# Problems that can be reduced to the Traveling Salesman Problem

Which search/optimization problems can be reduced to the famous "Traveling Salesman Problem"? For instance, I have a collection of N particles, in 3D, and there is a function (Van der Waals energy) which depends on their coordinates. I want to find which configuration of the system minimizes the value of the function. Can this problem or type of problems by reduced to TSP? Could you point me to some bibliography?

PS: How could this problem be reduced to TSP?

• If you are looking for a technique that can be used to solve the TSP problem then one popular method is simulated annealing. It will give you the global minimum but is very expensive unless you can come up with a cheaper version of your problem (i.e., solve an approximate problem instead of the actual one). If your problem has a single minima then any gradient based method will work and will be much cheaper. Having said that, all global optimization problems involve searching for a global minima or maxima. In that sense all such problems are like the TSP. Apr 20 '12 at 12:27
• Is the function (and its derivatives) continuous? Are there any restrictions on how you select the N points? For example, can you select all N points at the global minimum? Do the N particles have to be located at distinct (x,y,z) points?
– Paul
Apr 20 '12 at 13:23
• It doesn't seem apparent to me that your problem is a variant of TSP... As @stali noted, your problem seems to be one of global optimization. Do you have any need to find the shortest path that connects to every point and returns to its point of origin?
– Paul
Apr 20 '12 at 13:27
• The general procedure for determining if a problem is in the class of so-called NP problems is to prove bidirectional equivalency through polynomial transformations. It's a little hard to even guess whether this is possible without more information about the function you're considering. Apr 20 '12 at 15:46

Depending on which version of the Traveling Salesman Problem (TSP) you're looking at, it's either NP-hard (finding the shortest possible route), or NP-complete (called the decision version of TSP; given a length $L$, determine if any tour of a given graph has length less than or equal to $L$).

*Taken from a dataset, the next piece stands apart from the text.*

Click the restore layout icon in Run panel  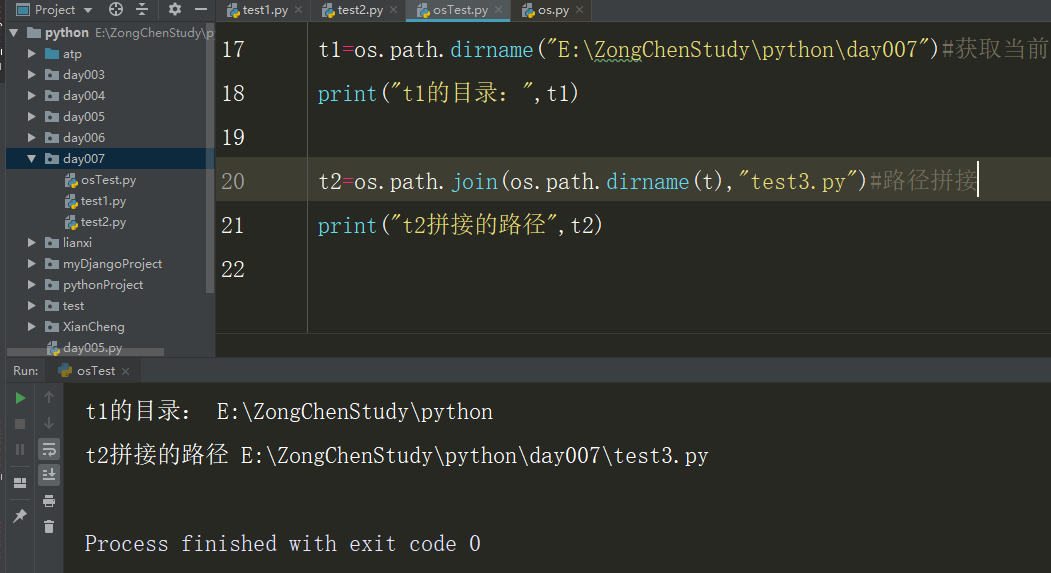pos(20,482)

The difference between the two is subtle, but important: NP-hard problems are at least as hard as any problem in NP. The way you show a problem is at least as hard as another problem is to use what's called a reduction. A reduction is a way of transforming your given problem into the problem you'd like to compare it with. In this case, if you want to compare TSP to, say, a known NP problem like 3-SAT (satisfiability of a Boolean statement consisting of clauses containing 3 literals), you would try to reduce TSP to 3-SAT. The idea is to convert an instance of a problem $a$ that we don't yet know how to solve into a problem $b$ that we do know how to solve, such that the solution to $b$ can be used to determine a solution to $a$. Then, by converting $a$ to $b$ and solving $b$, we've constructed an algorithm to solve $a$. If we know how long the conversion process -- that is, the reduction -- takes, and we know how long it takes to solve problem $b$, then we can figure out an upper bound on how long it takes to solve the problem $a$.

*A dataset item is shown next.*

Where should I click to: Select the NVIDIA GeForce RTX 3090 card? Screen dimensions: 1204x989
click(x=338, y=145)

The most common and useful kind of reduction I saw in my introductory graduate-level theory of computation course was called a polynomial-time reduction, which is a reduction process whose algorithm takes polynomial time, as a function of some metric of problem size, to produce its output. This concept is then used to define what NP-complete means. A problem $p$ is NP-complete if it is in NP, and for every problem in NP, there exists a polynomial-time reduction from that problem to problem $p$. NP-hard can be defined a similar way: a problem $p$ is NP-hard if there exists a polynomial time reduction from an NP-complete problem to $p$.

Now that all of that terminology is out of the way, to answer your question:

• If you're talking about the NP-complete decision version of TSP, then any problem in NP can be reduced in polynomial time to TSP. Global optimization problems tend to be NP-hard (though I don't know for sure that all of them are, I do know that nonconvex optimization problem are NP-hard). Since NP-hard problems by definition are polynomial time reductions of NP-complete problems, TSP can be polynomial time reduced to NP-hard global optimization problems.
• If you're talking about the NP-hard version of TSP, then no statements can be made about reductions of NP-hard global optimization problems.
• There is nothing to suggest that NP-hard optimization problems can be reduced to either version of TSP. However, it is known that 0-1 integer programming is an NP-complete problem, so it can be reduced to TSP.

A good, but dense, reference is Michael Sipser's Introduction to the Theory of Computation, 2nd edition. (Disclaimer: Professor Sipser taught my theory of computation class.)

What you're trying to compute, if I understood your question correctly, is usually known as Lennard-Jones cluster minimization. A quick search in Google Scholar will give you a list of the most relevant publications on the topic.

Having worked on this problem myself years ago, I don't think that this can be modelled as a TSP. If you consider a path over all particles using the Lennard-Jones/Van der Waals potential as the distance measure, then, for each particle, only the energy to two other particles is taken into account, although it interacts with all neighbours. Furthermore, your interaction potential may permit negative values, leading to negative distances, which may cause problems for most TSP algorithms.